Nos últimos meses, vem crescendo na cidade de São Paulo o número de ações judiciais em que se sustenta que os tabeliães e oficiais de registro público, ou seja, os titulares dos cartórios extrajudiciais espalhados pela cidade, estariam livres da cobrança do Imposto Sobre Serviços (ISS), instituído pelo Município sobre os serviços notariais e de registros públicos.

A principal alegação dos notários e registradores é de que os serviços que prestam são públicos, eis que delegados pelo próprio Estado, razão pela qual seriam remunerados por tributo (os chamados “emolumentos”, que teriam a natureza jurídica de taxa), incidindo, então, a chamada “imunidade tributária recíproca”, uma vedação posta pela norma inscrita no art. 150, VI, a da Constituição Federal, que proíbe que a União, os Estados, o Distrito Federal e os Municípios instituam impostos sobre o patrimônio, a renda ou os serviços uns dos outros.

O Município de São Paulo, nesse cenário, estaria incidindo em comportamento inconstitucional, ao gravar com o ISS serviços pertencentes ao Estado de São Paulo.

A questão, contudo, parece-nos merecer alguns temperamentos.

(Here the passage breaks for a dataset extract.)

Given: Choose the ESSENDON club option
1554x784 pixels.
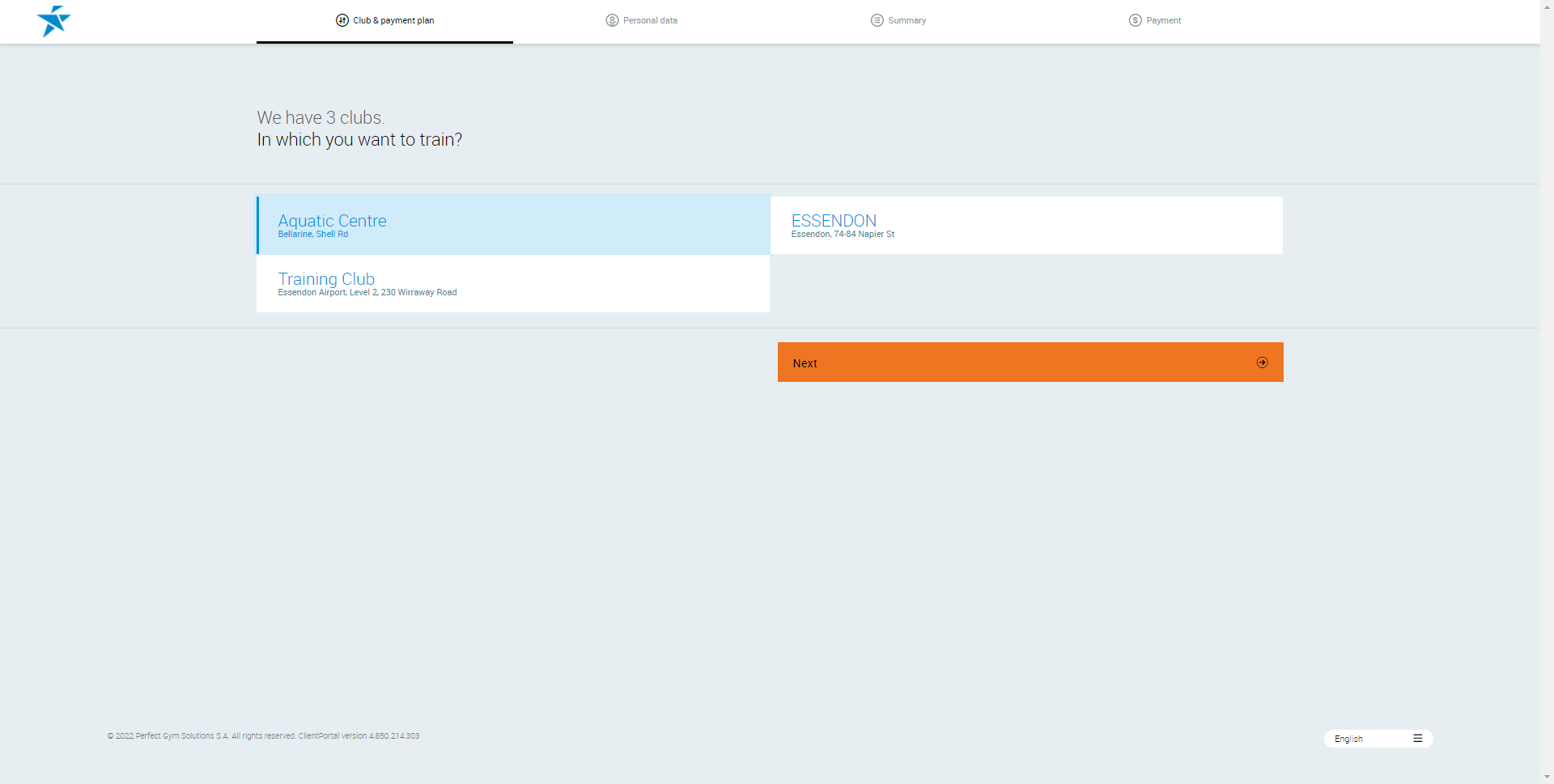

Com efeito, as serventias extrajudiciais são instituídas pelo Poder Público para o desempenho de funções técnico-administrativas, destinadas a “garantir a publicidade, a autenticidade, segurança e eficácia dos atos jurídicos” (Lei 8.935/94, art. 1°). São órgãos que sem dúvida exercem parcela da autoridade estatal (do poder certificante), desempenhando função eminentemente pública.

Contudo, não obstante se reconheça a oficialidade de que se revestem as funções notariais e de registro público, não se pode olvidar que, segundo texto expresso da Constituição da República, “os serviços notariais e de registro são exercidos em caráter privado, por delegação do Poder Público” (art. 236, caput). Assim, os notários e registradores, enquanto delegados de função pública, nada mais são que particulares em colaboração com a Administração, isto é, particulares alheios à intimidade do aparelho estatal que praticam atividades próprias do Poder Público, delas se desincumbindo sob regime próprio, privado, desvinculado do regime a que se submetem os serviços públicos prestados diretamente pelo Estado, por seus próprios servidores.

Os titulares de serventias extrajudiciais, portanto, conquanto exprimam manifestação estatal em seu ofício, são estranhos ao conceito de funcionário ou de servidor público, posto que, por expressa determinação constitucional, conservam sua qualidade de particulares.

Nesse passo, o que vem sendo tributado pelo Município de São Paulo por meio do ISS são serviços prestados em regime de direito privado e remunerados pelo Estado sob a forma de repasses aos particulares que os prestam – os cartorários. Estes, mesmo exercendo função pública delegada, não perdem, por expressa imposição constitucional, sua condição de particulares, circunstância que afasta a invocada imunidade tributária recíproca, que só protege os serviços públicos prestados diretamente pelo Estado, por seus servidores, não alcançando aqueles que, públicos na essência, são cometidos a particulares para que os prestem em caráter privado, da mesma forma que todos os outros serviços públicos concedidos, permitidos ou delegados.

Impende registrar, neste ponto, que os notários e registradores foram submetidos, na Cidade de São Paulo, a regime especial de recolhimento do ISS, em que se toma em consideração, ao invés do total efetivamente faturado, uma receita bruta previamente estimada pela lei (Lei Municipal 13.701/03, art. 15, I, a), tendo em vista serem variáveis os repasses feitos pelo Estado como remuneração do serviço prestado pelos cartorários.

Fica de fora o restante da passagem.